Booking your flight during your baby’s nap time can make for an easier trip. If your destination is in a different time zone, experts suggest immediately adapting to the new time zone. If your baby is tired when you land, let him nap but keep it short. If you’re able to get your baby to bed at his regular bed time on the first day, chances are naps will fall into place for the rest of the trip. “The great thing about kids is that they’re really resilient and they’re really sensitive to light and dark,” said Diana Heather, author of ParentingsATrip.com and The Family Travel Guide blog on community.homeaway.com.
3. Pack light.
Yes, it’s possible. If you’ll be bringing your car seat and stroller, gate check them before you board the plane. If your baby will be sitting on your lap, nix the car seat and request one from your rental car company instead. Heather recommended a diaper clutch for the plane; it’s much smaller than a diaper bag but holds everything you’ll need.
Book a hotel that offers laundry service or a vacation rental that has a washer and dryer and you’ll only have to pack for one or two days. Instead of packing diapers, wipes, and food for your entire trip, just bring what you need for travel days and purchase the rest at your destination.
4. Expect the unexpected.
“There’s nothing worse than traveling with a sick child,” according to Heather, who said before you leave, get the names of doctors, hospitals, and urgent care facilities in your area and confirm that they’re covered by insurance. If you’re traveling overseas, make sure your whole family is properly vaccinated and speak with friends who have taken the same trip about the healthcare system at your destination. Dillon recommended finding out what your destination’s equivalent of 911 is so you don’t panic if there was an emergency.
Bring a first aid kit and any medications your baby might need too. Got a crawler or walker? Some hotels offer baby proofing services if you call in advance.

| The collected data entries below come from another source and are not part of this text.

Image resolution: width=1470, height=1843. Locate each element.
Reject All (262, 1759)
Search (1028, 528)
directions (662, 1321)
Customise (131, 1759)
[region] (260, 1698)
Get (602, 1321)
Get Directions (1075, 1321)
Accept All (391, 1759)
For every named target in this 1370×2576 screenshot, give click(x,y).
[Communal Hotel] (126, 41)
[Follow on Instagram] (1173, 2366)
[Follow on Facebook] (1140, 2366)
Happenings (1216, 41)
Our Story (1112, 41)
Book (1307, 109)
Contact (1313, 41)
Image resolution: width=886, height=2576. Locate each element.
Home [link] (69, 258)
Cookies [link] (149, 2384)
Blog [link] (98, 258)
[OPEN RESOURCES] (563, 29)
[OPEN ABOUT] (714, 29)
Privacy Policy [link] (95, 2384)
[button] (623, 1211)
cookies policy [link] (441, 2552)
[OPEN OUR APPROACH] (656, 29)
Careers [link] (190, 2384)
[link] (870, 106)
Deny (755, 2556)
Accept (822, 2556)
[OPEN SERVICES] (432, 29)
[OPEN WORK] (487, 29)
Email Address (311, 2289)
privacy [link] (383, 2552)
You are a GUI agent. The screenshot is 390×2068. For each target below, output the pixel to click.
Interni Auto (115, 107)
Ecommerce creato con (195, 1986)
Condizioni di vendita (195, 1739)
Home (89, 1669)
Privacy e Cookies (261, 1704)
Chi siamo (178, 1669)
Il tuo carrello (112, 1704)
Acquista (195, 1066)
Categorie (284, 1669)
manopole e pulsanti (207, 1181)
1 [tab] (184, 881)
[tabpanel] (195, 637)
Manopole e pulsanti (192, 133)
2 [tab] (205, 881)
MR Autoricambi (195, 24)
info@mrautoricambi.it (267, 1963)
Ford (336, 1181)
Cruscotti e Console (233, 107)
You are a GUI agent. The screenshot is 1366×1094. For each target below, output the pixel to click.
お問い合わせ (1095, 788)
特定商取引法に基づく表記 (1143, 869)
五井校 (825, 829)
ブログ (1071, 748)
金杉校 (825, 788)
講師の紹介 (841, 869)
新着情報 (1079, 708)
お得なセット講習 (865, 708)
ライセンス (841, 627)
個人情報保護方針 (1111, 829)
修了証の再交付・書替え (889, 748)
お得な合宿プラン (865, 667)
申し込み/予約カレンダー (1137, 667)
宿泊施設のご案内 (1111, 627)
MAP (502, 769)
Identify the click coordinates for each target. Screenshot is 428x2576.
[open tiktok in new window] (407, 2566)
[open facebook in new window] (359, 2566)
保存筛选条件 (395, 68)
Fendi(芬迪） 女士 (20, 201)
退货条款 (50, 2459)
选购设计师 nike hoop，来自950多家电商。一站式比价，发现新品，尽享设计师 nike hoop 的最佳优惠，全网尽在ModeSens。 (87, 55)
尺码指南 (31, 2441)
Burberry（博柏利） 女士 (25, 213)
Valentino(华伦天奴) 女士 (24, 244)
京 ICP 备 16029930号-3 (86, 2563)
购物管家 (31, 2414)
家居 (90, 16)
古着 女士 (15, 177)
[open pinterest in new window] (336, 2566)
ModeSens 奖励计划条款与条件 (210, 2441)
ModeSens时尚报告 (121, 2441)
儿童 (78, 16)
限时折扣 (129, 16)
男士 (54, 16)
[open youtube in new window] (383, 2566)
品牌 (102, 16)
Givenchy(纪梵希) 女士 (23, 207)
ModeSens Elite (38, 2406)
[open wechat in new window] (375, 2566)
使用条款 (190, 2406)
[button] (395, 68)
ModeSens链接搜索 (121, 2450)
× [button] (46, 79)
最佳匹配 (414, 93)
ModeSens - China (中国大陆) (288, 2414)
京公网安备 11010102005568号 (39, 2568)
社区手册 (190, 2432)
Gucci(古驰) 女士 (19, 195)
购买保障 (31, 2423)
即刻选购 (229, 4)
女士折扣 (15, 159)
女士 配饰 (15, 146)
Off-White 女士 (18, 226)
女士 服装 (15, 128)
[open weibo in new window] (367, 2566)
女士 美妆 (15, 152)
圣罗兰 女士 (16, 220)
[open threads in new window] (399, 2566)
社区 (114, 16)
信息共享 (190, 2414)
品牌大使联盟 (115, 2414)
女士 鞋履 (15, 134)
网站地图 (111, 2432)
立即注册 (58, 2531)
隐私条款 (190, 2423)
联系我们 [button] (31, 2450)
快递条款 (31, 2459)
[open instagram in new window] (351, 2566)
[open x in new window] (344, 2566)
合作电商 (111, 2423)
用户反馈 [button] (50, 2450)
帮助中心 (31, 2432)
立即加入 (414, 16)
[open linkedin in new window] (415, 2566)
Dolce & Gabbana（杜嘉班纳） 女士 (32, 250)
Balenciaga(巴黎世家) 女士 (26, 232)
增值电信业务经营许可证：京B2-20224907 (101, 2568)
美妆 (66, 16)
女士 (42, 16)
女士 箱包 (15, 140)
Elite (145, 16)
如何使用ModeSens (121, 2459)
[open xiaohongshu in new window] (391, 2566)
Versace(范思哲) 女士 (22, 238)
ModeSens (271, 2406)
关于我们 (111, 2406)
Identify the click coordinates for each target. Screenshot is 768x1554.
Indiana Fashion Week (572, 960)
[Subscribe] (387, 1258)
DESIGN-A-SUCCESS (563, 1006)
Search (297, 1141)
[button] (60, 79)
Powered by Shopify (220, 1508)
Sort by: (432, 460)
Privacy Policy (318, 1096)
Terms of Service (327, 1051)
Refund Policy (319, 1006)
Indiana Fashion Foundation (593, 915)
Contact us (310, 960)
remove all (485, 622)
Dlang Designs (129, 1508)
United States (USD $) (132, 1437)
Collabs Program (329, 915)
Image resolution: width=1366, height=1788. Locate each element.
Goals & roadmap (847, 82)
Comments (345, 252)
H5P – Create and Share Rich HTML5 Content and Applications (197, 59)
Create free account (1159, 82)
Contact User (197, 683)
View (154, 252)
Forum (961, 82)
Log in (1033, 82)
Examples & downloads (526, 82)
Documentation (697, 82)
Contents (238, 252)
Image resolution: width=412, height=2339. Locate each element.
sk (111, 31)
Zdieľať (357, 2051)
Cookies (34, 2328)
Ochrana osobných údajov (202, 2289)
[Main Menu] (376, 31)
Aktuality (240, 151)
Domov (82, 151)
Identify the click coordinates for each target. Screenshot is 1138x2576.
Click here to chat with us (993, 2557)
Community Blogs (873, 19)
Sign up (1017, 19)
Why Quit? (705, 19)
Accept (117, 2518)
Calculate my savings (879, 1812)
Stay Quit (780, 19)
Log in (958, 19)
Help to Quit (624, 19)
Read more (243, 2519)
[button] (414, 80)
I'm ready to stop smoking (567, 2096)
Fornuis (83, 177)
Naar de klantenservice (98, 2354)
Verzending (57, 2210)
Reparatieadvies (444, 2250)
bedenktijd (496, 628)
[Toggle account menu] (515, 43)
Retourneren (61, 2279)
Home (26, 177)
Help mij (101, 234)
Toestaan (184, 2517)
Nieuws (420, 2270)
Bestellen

On the plane, nurse, bottle feed, or offer your baby food during take-off and landing. “It will relieve the discomfort of changing air pressure in the ears and will distract the baby from strange noises or turbulence,” said Dr. Michelle Terry, attending physician at Seattle Children’s Hospital.
5. Do your homework.
The more information you can find out about the flight and your destination ahead of time, the smoother your trip will be. For example, if you purchased a ticket so your baby can sit in the car seat, be sure it’s FAA approved and will fit. Also, some international airlines offer bassinets but it’s on a first come, first served basis, so be sure to request it in advance. If you’re traveling with pumped breast milk, formula, or baby food, find out if there are any security guidelines you should know about.
6. Be flexible.
It’s inevitable that your baby’s schedule will vary, but do your best to keep a routine and the rest of the time, go with the flow. She may also be cranky because of the new environment so be sure to bring her favorite toys, books, and blankets which will ease the transition and make bedtime easier.